Work request:
Nothing but an exact reprint of the records is to be returned.

Exercise materials:
═══

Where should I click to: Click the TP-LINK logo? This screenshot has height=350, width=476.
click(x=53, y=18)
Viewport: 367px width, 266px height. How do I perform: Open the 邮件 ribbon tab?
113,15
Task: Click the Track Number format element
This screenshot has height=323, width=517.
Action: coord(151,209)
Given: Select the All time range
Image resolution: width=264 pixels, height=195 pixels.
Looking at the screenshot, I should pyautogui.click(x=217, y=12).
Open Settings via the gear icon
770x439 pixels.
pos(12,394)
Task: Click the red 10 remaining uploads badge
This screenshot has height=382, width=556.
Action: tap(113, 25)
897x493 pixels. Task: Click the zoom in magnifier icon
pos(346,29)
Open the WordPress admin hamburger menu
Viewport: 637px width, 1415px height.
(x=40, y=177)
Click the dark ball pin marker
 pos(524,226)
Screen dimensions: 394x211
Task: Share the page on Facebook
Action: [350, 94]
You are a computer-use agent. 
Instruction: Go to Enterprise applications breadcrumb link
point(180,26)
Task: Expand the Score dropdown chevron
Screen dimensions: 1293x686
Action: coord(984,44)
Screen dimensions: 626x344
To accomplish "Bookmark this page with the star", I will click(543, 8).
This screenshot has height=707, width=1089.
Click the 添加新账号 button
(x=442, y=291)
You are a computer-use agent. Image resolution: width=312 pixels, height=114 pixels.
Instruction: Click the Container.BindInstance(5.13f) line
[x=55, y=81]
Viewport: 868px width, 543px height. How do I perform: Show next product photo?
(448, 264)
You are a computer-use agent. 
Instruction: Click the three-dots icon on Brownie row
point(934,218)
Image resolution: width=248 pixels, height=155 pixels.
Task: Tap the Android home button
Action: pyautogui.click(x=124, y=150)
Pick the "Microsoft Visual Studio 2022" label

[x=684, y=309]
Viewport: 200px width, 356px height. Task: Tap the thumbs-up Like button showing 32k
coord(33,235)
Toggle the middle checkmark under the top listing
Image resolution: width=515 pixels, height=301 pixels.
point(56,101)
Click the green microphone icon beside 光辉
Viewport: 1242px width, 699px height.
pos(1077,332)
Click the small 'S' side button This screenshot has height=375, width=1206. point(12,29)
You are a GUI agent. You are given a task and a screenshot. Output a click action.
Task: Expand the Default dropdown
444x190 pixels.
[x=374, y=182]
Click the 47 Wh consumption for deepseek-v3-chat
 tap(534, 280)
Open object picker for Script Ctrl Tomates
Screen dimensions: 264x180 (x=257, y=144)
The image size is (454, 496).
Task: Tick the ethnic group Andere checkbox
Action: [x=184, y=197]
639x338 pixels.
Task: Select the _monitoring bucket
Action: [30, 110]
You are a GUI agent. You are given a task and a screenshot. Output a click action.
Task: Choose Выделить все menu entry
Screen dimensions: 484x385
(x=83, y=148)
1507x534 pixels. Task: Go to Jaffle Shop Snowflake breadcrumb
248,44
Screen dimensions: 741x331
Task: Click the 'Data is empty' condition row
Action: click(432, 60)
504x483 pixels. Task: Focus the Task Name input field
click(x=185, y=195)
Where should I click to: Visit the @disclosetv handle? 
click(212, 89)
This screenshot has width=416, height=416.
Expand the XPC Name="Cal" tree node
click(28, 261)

═══

Answer section:
Where should I click to: Click the TP-LINK logo? This screenshot has height=350, width=476.
click(x=53, y=18)
Viewport: 367px width, 266px height. How do I perform: Open the 邮件 ribbon tab?
113,15
Task: Click the Track Number format element
This screenshot has height=323, width=517.
Action: coord(151,209)
Given: Select the All time range
Image resolution: width=264 pixels, height=195 pixels.
Looking at the screenshot, I should pyautogui.click(x=217, y=12).
Open Settings via the gear icon
770x439 pixels.
pos(12,394)
Task: Click the red 10 remaining uploads badge
This screenshot has height=382, width=556.
Action: tap(113, 25)
897x493 pixels. Task: Click the zoom in magnifier icon
pos(346,29)
Open the WordPress admin hamburger menu
Viewport: 637px width, 1415px height.
(x=40, y=177)
Click the dark ball pin marker
 pos(524,226)
Screen dimensions: 394x211
Task: Share the page on Facebook
Action: [350, 94]
You are a computer-use agent. 
Instruction: Go to Enterprise applications breadcrumb link
point(180,26)
Task: Expand the Score dropdown chevron
Screen dimensions: 1293x686
Action: coord(984,44)
Screen dimensions: 626x344
To accomplish "Bookmark this page with the star", I will click(543, 8).
This screenshot has height=707, width=1089.
Click the 添加新账号 button
(x=442, y=291)
You are a computer-use agent. Image resolution: width=312 pixels, height=114 pixels.
Instruction: Click the Container.BindInstance(5.13f) line
[x=55, y=81]
Viewport: 868px width, 543px height. How do I perform: Show next product photo?
(448, 264)
You are a computer-use agent. 
Instruction: Click the three-dots icon on Brownie row
point(934,218)
Image resolution: width=248 pixels, height=155 pixels.
Task: Tap the Android home button
Action: pyautogui.click(x=124, y=150)
Pick the "Microsoft Visual Studio 2022" label

[x=684, y=309]
Viewport: 200px width, 356px height. Task: Tap the thumbs-up Like button showing 32k
coord(33,235)
Toggle the middle checkmark under the top listing
Image resolution: width=515 pixels, height=301 pixels.
point(56,101)
Click the green microphone icon beside 光辉
Viewport: 1242px width, 699px height.
pos(1077,332)
Click the small 'S' side button This screenshot has height=375, width=1206. point(12,29)
You are a GUI agent. You are given a task and a screenshot. Output a click action.
Task: Expand the Default dropdown
444x190 pixels.
[x=374, y=182]
Click the 47 Wh consumption for deepseek-v3-chat
 tap(534, 280)
Open object picker for Script Ctrl Tomates
Screen dimensions: 264x180 (x=257, y=144)
The image size is (454, 496).
Task: Tick the ethnic group Andere checkbox
Action: [x=184, y=197]
639x338 pixels.
Task: Select the _monitoring bucket
Action: [30, 110]
You are a GUI agent. You are given a task and a screenshot. Output a click action.
Task: Choose Выделить все menu entry
Screen dimensions: 484x385
(x=83, y=148)
1507x534 pixels. Task: Go to Jaffle Shop Snowflake breadcrumb
248,44
Screen dimensions: 741x331
Task: Click the 'Data is empty' condition row
Action: click(432, 60)
504x483 pixels. Task: Focus the Task Name input field
click(x=185, y=195)
Where should I click to: Visit the @disclosetv handle? 
click(212, 89)
This screenshot has width=416, height=416.
Expand the XPC Name="Cal" tree node
click(28, 261)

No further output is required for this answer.